ASSIGNMENT 1:
In the case summary below on the Mayo trade mark dispute, begin at the words "In the Instant" and stop after "as their own.". Reproduce that passage with "plaintiff" switched to "claimant".
ASSIGNMENT 2:
According to the case summary below on the Mayo trade mark dispute, under which act was Bodhisatva Charitable Trust set up?
Start of DOCUMENT SECTION
In the Instant matter of Mayo Foundation for Medical Education and Research v. Bodhisatva Charitable Trust, The plaintiff filed an opposition in 2016 in response to Bodhisatva Charitable Trust’s trade mark application for the device mark in Class 41 relating to Institute for Medical Sciences and Educational Services. The Trade Marks Registry’s ruling declared the aforementioned application to be abandoned. The plaintiff learned in 2020 that the defendant had kept using the mark “MAYO” in connection with medical and educational services. As a result, the plaintiff brought the current lawsuit to get a permanent injunction barring the defendants from using the plaintiff’s registered trade marks infringingly or passing them off as their own.
The Mayo Clinic, the claimant, is a renowned charitable organisation with international recognition that was incorporated under American law and was a foremost medical centre recognized for providing medical care through a diverse physician-led team of people involved in offering clinical, educational, diagnostic, and research services in a coordinated multi-campus system. The claimant owned and ran several locations that went by the name “Mayo Clinic.” In respect to the goods and services given by the plaintiff in Classes 16, 41, 42, and other classes, including registration for the word mark “MAYO” in India in 1992, the plaintiff was the owner of the trade mark “MAYO” and MAYO formative markings. A non-government trust known as the defendant Bodhisatva Charitable Trust was set up in 2000 in accordance with the Indian Trust Act of 1882 to aid in medical and surgical treatment as well as the transmission of medical knowledge. As trustees of the defendant, a charity trust, they ran Mayo Hospital, Mayo School of Nursing, and Mayo Institute of Medical Sciences.
End of DOCUMENT SECTION
Start of MATERIAL SHOWN
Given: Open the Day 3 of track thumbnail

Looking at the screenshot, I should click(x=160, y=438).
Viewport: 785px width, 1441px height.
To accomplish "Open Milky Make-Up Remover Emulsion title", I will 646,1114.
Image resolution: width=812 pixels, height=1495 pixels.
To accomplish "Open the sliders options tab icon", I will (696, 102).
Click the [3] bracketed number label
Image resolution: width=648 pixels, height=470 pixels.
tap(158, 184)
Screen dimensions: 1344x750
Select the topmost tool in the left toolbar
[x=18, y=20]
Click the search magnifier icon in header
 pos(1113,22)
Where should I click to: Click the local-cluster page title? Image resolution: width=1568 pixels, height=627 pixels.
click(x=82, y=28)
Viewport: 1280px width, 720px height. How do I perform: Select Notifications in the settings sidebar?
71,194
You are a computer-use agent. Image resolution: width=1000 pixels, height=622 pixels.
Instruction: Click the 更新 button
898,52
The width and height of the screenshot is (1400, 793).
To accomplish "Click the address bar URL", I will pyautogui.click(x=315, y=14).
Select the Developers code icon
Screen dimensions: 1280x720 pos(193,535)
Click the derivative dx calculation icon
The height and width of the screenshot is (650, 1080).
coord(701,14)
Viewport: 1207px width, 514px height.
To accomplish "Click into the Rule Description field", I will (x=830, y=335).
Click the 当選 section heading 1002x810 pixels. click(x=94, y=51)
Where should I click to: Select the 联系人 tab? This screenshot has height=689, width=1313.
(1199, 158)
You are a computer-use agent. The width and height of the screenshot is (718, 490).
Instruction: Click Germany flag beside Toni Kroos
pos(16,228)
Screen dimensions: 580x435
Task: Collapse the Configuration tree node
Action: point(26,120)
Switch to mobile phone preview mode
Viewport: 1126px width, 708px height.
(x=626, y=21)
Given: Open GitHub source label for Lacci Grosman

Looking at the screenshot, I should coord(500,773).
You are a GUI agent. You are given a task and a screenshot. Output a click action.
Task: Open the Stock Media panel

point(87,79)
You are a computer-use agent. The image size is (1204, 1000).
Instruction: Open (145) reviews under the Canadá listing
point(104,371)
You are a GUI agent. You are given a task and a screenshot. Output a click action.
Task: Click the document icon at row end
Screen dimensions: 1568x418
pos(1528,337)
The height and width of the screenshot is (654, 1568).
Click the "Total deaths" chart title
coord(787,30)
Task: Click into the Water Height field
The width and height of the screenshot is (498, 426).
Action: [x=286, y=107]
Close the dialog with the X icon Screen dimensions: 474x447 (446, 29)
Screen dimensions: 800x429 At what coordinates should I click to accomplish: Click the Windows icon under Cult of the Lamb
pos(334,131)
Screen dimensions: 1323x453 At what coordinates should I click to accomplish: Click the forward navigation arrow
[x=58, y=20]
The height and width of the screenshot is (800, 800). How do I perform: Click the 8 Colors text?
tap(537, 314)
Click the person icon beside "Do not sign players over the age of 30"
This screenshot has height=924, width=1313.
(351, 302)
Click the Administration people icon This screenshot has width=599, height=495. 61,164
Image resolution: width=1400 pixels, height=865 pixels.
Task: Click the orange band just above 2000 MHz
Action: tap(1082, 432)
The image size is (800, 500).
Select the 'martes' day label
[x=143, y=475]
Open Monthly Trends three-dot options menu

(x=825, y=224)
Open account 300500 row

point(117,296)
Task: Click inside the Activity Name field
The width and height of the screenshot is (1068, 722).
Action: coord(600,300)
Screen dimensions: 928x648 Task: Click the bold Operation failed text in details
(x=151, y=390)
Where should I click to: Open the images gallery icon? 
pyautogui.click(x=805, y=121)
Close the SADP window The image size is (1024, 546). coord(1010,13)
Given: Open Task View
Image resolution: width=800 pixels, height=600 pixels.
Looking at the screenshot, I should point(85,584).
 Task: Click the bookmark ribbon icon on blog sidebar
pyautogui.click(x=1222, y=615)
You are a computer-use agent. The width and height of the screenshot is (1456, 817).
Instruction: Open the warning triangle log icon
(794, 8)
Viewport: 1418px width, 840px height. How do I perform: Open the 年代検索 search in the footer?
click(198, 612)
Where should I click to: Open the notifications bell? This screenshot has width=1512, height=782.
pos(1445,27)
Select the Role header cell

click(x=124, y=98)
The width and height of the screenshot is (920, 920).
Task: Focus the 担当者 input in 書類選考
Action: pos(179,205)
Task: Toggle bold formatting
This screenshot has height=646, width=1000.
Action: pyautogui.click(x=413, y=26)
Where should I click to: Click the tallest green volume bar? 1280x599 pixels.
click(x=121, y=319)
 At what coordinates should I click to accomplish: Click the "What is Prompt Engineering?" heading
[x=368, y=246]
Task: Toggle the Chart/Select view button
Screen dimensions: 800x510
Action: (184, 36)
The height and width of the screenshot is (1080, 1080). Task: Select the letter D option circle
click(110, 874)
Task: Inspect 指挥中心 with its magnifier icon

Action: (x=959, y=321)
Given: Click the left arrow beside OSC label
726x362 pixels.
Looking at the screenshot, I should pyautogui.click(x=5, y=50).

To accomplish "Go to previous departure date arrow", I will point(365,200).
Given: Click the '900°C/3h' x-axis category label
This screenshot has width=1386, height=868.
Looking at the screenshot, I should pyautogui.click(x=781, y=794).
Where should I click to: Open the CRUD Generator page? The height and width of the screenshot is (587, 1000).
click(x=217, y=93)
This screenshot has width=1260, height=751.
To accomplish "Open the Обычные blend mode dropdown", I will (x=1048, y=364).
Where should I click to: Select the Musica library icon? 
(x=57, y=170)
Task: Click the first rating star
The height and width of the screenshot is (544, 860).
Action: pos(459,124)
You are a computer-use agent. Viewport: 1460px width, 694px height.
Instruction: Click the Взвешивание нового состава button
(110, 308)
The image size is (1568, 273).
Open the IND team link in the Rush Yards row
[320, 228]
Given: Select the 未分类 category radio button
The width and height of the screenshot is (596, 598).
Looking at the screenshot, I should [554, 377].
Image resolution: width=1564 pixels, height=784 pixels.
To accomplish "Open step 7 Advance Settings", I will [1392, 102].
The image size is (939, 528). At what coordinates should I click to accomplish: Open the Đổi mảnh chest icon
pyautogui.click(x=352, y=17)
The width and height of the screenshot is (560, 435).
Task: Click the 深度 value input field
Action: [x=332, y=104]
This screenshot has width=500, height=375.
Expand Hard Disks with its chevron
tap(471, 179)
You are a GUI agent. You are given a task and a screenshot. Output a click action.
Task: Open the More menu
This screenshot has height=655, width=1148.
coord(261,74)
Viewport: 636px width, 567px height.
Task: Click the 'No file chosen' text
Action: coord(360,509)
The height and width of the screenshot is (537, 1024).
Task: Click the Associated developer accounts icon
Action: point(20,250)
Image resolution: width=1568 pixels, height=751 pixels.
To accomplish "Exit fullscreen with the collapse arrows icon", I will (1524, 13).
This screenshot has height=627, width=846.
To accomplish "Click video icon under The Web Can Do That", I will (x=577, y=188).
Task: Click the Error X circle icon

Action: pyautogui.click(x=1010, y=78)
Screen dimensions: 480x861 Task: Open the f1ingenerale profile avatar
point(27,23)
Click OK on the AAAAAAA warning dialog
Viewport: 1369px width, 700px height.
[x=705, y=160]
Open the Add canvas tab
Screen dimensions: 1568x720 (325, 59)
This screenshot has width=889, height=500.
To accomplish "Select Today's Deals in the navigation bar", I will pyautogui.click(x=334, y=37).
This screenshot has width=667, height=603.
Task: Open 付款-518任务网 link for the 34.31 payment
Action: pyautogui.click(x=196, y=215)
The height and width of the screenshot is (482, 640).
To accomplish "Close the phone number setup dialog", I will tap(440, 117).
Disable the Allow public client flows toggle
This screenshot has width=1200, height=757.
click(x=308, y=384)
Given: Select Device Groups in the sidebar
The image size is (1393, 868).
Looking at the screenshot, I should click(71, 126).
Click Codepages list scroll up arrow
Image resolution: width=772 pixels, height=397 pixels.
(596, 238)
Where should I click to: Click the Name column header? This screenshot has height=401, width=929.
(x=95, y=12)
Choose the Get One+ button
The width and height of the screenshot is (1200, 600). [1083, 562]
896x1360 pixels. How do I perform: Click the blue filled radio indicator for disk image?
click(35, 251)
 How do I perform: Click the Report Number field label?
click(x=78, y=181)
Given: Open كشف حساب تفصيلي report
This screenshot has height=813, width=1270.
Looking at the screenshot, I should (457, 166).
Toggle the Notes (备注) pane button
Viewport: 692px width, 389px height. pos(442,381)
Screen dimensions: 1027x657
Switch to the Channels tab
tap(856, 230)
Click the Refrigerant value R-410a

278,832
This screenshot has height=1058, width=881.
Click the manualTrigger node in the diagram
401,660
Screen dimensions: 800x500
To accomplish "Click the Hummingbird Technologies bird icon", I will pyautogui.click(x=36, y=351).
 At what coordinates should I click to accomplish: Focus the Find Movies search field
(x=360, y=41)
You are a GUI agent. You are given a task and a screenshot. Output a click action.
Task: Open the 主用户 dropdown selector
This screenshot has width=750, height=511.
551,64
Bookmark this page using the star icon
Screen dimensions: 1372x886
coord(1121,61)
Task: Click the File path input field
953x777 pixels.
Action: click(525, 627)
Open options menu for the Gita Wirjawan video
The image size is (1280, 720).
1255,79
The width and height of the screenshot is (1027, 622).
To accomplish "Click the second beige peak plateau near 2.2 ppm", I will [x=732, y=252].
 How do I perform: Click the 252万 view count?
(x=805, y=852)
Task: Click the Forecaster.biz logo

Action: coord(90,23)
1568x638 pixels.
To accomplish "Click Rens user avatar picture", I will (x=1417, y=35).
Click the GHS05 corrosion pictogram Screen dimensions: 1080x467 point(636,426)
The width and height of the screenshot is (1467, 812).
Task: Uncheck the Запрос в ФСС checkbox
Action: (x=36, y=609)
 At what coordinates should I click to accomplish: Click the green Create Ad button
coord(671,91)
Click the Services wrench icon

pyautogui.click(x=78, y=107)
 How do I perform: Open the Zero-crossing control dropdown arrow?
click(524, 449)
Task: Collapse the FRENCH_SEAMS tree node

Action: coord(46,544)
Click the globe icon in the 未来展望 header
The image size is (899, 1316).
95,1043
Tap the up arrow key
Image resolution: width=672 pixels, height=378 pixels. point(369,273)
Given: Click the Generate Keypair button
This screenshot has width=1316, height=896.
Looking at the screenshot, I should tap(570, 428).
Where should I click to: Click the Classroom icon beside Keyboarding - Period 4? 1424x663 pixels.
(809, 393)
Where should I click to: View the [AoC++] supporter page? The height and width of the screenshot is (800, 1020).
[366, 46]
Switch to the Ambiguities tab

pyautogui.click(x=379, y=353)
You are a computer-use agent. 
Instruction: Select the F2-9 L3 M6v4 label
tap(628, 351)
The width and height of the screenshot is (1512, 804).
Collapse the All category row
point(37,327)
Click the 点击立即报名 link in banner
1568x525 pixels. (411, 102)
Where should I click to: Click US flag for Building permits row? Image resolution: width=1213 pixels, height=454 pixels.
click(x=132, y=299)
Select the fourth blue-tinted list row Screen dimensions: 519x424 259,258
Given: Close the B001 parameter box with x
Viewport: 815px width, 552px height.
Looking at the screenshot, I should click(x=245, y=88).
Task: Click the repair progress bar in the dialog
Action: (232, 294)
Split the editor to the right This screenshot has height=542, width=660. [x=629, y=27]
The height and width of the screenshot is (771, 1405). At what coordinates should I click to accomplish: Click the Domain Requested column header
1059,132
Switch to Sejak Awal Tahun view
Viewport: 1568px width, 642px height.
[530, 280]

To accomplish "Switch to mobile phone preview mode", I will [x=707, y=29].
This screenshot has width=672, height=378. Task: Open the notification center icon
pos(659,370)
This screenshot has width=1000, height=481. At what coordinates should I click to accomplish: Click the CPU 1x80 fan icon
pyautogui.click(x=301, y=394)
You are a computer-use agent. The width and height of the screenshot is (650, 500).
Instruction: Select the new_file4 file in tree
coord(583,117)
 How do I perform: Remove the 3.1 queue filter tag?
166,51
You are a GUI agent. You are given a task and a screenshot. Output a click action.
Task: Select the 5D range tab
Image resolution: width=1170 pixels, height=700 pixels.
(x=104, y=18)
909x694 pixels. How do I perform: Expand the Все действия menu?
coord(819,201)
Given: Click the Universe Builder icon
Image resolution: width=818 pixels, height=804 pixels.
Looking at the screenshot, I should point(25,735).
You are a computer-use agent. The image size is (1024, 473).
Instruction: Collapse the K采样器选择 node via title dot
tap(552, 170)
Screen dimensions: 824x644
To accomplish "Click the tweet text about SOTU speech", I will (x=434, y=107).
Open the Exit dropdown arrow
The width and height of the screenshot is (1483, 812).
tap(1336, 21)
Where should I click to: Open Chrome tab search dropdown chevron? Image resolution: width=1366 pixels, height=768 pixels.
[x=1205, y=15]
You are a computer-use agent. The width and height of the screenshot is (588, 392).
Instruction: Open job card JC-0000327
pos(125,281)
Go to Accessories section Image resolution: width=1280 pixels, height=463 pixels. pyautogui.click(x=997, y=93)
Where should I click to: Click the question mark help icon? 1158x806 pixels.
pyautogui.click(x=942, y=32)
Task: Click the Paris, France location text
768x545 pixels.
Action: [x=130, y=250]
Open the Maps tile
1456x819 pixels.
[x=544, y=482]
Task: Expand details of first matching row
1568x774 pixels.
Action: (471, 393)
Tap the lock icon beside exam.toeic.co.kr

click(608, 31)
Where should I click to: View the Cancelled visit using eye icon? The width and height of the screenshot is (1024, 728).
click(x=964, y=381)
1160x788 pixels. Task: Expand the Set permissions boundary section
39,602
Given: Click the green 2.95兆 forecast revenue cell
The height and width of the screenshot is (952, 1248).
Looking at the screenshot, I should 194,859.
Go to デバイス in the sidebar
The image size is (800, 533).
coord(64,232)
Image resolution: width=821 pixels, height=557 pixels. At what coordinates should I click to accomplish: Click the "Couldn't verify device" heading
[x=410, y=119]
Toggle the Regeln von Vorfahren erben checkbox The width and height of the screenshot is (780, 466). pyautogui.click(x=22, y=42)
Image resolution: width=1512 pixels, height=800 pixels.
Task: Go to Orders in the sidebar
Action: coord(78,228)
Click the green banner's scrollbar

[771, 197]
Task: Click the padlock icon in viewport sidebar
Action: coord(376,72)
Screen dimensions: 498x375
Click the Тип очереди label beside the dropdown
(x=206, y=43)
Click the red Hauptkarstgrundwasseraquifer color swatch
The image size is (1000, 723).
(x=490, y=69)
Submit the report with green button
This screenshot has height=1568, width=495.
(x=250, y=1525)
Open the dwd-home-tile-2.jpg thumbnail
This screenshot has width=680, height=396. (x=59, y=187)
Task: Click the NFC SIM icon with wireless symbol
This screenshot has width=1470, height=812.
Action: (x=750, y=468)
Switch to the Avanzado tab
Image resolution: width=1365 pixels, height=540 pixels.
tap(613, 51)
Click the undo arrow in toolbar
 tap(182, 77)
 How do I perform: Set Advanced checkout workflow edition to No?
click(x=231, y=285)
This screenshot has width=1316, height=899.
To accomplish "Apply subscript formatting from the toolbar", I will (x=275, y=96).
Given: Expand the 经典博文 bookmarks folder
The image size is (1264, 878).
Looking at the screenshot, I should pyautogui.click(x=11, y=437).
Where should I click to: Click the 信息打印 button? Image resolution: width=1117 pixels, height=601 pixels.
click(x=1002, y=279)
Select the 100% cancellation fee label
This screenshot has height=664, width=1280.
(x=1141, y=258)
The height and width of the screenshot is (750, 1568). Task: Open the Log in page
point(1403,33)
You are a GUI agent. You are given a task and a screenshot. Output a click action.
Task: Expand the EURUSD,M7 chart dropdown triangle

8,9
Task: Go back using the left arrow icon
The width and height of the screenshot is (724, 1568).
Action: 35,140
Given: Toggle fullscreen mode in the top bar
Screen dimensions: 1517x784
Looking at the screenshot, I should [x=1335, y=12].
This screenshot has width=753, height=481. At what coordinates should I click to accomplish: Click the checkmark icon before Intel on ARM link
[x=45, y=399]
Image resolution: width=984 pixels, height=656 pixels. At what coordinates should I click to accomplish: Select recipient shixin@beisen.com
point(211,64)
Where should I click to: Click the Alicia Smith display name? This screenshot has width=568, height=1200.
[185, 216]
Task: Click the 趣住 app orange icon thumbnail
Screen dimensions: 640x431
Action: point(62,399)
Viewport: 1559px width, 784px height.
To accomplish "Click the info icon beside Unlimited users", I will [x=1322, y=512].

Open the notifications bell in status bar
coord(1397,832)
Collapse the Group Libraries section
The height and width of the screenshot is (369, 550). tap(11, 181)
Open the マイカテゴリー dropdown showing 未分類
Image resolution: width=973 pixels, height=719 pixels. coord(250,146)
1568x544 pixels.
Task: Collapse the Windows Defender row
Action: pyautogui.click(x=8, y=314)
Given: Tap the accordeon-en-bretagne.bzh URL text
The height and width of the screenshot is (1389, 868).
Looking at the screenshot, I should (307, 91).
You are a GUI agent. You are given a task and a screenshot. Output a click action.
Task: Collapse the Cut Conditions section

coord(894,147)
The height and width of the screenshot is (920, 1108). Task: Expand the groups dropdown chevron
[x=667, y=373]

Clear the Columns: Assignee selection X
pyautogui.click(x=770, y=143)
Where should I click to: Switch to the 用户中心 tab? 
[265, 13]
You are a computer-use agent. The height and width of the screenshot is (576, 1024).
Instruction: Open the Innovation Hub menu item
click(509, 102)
End of MATERIAL SHOWN
EXPECTED OUTPUT 1:
In the Instant matter of Mayo Foundation for Medical Education and Research v. Bodhisatva Charitable Trust, The claimant filed an opposition in 2016 in response to Bodhisatva Charitable Trust’s trade mark application for the device mark in Class 41 relating to Institute for Medical Sciences and Educational Services. The Trade Marks Registry’s ruling declared the aforementioned application to be abandoned. The claimant learned in 2020 that the defendant had kept using the mark “MAYO” in connection with medical and educational services. As a result, the claimant brought the current lawsuit to get a permanent injunction barring the defendants from using the claimant’s registered trade marks infringingly or passing them off as their own.

EXPECTED OUTPUT 2:
The Indian Trust Act of 1882.